— start EXTRACTED RECORDS —

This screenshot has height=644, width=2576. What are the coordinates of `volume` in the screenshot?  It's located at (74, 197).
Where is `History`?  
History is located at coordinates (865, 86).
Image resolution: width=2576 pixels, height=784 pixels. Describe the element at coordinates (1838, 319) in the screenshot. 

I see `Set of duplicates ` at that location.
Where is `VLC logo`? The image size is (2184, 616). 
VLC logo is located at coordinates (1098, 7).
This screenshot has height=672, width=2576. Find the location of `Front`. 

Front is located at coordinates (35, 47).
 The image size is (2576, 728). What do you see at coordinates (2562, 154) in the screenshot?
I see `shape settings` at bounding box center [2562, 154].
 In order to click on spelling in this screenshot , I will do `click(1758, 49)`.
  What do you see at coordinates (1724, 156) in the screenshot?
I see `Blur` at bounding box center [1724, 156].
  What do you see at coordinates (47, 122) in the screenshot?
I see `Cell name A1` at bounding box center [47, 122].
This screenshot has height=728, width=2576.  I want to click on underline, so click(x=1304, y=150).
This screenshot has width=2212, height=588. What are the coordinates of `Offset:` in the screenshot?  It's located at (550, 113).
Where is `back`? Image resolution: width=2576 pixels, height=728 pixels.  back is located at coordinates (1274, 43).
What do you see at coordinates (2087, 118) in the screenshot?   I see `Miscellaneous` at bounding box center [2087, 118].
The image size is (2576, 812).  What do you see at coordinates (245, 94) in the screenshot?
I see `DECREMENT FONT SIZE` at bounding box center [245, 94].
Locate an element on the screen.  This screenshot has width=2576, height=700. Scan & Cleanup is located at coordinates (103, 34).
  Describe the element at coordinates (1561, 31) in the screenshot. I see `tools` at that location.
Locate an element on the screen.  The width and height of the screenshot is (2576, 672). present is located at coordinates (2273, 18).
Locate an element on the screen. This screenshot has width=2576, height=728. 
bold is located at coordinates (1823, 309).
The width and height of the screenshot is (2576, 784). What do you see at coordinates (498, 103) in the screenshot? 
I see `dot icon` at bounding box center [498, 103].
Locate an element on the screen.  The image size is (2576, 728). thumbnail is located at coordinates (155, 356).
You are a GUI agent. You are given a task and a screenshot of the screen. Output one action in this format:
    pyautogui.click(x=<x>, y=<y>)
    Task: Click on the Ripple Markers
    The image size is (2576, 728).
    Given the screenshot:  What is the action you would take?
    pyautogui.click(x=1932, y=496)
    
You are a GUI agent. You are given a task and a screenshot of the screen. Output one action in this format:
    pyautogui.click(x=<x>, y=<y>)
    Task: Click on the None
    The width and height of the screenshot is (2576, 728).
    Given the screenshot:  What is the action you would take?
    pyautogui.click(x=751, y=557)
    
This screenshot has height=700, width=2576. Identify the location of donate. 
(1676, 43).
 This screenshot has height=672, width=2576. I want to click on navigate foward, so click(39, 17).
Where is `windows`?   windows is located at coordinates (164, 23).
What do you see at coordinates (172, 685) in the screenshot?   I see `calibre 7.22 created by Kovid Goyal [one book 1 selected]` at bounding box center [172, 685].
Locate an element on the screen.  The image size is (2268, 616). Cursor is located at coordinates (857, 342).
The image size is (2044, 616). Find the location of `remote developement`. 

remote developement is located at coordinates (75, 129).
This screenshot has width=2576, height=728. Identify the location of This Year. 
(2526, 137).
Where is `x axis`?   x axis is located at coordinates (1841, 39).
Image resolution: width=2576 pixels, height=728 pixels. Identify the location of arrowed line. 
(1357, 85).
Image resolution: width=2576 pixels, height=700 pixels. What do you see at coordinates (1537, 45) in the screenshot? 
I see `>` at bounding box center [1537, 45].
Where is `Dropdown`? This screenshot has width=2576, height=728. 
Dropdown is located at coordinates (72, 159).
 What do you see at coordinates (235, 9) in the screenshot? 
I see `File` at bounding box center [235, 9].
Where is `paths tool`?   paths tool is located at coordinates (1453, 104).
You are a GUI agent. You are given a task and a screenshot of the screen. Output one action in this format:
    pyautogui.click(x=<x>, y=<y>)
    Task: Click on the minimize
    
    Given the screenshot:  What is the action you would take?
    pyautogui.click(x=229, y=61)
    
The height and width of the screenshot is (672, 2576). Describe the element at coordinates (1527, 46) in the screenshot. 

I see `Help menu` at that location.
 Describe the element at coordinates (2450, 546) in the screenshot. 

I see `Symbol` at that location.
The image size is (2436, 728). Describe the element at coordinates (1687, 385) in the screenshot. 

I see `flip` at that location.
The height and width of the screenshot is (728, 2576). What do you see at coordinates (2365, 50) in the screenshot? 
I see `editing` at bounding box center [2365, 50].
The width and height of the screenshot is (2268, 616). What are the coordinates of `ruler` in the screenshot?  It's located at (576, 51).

— end EXTRACTED RECORDS —

### DO THIS:
Copy out these lines word for word.

### REPLY TO THE EXERCISE:
This screenshot has height=644, width=2576. What are the coordinates of `volume` in the screenshot?  It's located at (74, 197).
Where is `History`?  
History is located at coordinates (865, 86).
Image resolution: width=2576 pixels, height=784 pixels. Describe the element at coordinates (1838, 319) in the screenshot. 

I see `Set of duplicates ` at that location.
Where is `VLC logo`? The image size is (2184, 616). 
VLC logo is located at coordinates (1098, 7).
This screenshot has height=672, width=2576. Find the location of `Front`. 

Front is located at coordinates (35, 47).
 The image size is (2576, 728). What do you see at coordinates (2562, 154) in the screenshot?
I see `shape settings` at bounding box center [2562, 154].
 In order to click on spelling in this screenshot , I will do `click(1758, 49)`.
  What do you see at coordinates (1724, 156) in the screenshot?
I see `Blur` at bounding box center [1724, 156].
  What do you see at coordinates (47, 122) in the screenshot?
I see `Cell name A1` at bounding box center [47, 122].
This screenshot has height=728, width=2576.  I want to click on underline, so click(x=1304, y=150).
This screenshot has width=2212, height=588. What are the coordinates of `Offset:` in the screenshot?  It's located at (550, 113).
Where is `back`? Image resolution: width=2576 pixels, height=728 pixels.  back is located at coordinates (1274, 43).
What do you see at coordinates (2087, 118) in the screenshot?   I see `Miscellaneous` at bounding box center [2087, 118].
The image size is (2576, 812).  What do you see at coordinates (245, 94) in the screenshot?
I see `DECREMENT FONT SIZE` at bounding box center [245, 94].
Locate an element on the screen.  This screenshot has width=2576, height=700. Scan & Cleanup is located at coordinates (103, 34).
  Describe the element at coordinates (1561, 31) in the screenshot. I see `tools` at that location.
Locate an element on the screen.  The width and height of the screenshot is (2576, 672). present is located at coordinates (2273, 18).
Locate an element on the screen. This screenshot has width=2576, height=728. 
bold is located at coordinates (1823, 309).
The width and height of the screenshot is (2576, 784). What do you see at coordinates (498, 103) in the screenshot? 
I see `dot icon` at bounding box center [498, 103].
Locate an element on the screen.  The image size is (2576, 728). thumbnail is located at coordinates (155, 356).
You are a GUI agent. You are given a task and a screenshot of the screen. Output one action in this format:
    pyautogui.click(x=<x>, y=<y>)
    Task: Click on the Ripple Markers
    The image size is (2576, 728).
    Given the screenshot:  What is the action you would take?
    pyautogui.click(x=1932, y=496)
    
You are a GUI agent. You are given a task and a screenshot of the screen. Output one action in this format:
    pyautogui.click(x=<x>, y=<y>)
    Task: Click on the None
    The width and height of the screenshot is (2576, 728).
    Given the screenshot:  What is the action you would take?
    pyautogui.click(x=751, y=557)
    
This screenshot has height=700, width=2576. Identify the location of donate. 
(1676, 43).
 This screenshot has height=672, width=2576. I want to click on navigate foward, so click(39, 17).
Where is `windows`?   windows is located at coordinates (164, 23).
What do you see at coordinates (172, 685) in the screenshot?   I see `calibre 7.22 created by Kovid Goyal [one book 1 selected]` at bounding box center [172, 685].
Locate an element on the screen.  The image size is (2268, 616). Cursor is located at coordinates (857, 342).
The image size is (2044, 616). Find the location of `remote developement`. 

remote developement is located at coordinates (75, 129).
This screenshot has width=2576, height=728. Identify the location of This Year. 
(2526, 137).
Where is `x axis`?   x axis is located at coordinates (1841, 39).
Image resolution: width=2576 pixels, height=728 pixels. Identify the location of arrowed line. 
(1357, 85).
Image resolution: width=2576 pixels, height=700 pixels. What do you see at coordinates (1537, 45) in the screenshot? 
I see `>` at bounding box center [1537, 45].
Where is `Dropdown`? This screenshot has width=2576, height=728. 
Dropdown is located at coordinates (72, 159).
 What do you see at coordinates (235, 9) in the screenshot? 
I see `File` at bounding box center [235, 9].
Where is `paths tool`?   paths tool is located at coordinates (1453, 104).
You are a GUI agent. You are given a task and a screenshot of the screen. Output one action in this format:
    pyautogui.click(x=<x>, y=<y>)
    Task: Click on the minimize
    
    Given the screenshot:  What is the action you would take?
    pyautogui.click(x=229, y=61)
    
The height and width of the screenshot is (672, 2576). Describe the element at coordinates (1527, 46) in the screenshot. 

I see `Help menu` at that location.
 Describe the element at coordinates (2450, 546) in the screenshot. 

I see `Symbol` at that location.
The image size is (2436, 728). Describe the element at coordinates (1687, 385) in the screenshot. 

I see `flip` at that location.
The height and width of the screenshot is (728, 2576). What do you see at coordinates (2365, 50) in the screenshot? 
I see `editing` at bounding box center [2365, 50].
The width and height of the screenshot is (2268, 616). What are the coordinates of `ruler` in the screenshot?  It's located at (576, 51).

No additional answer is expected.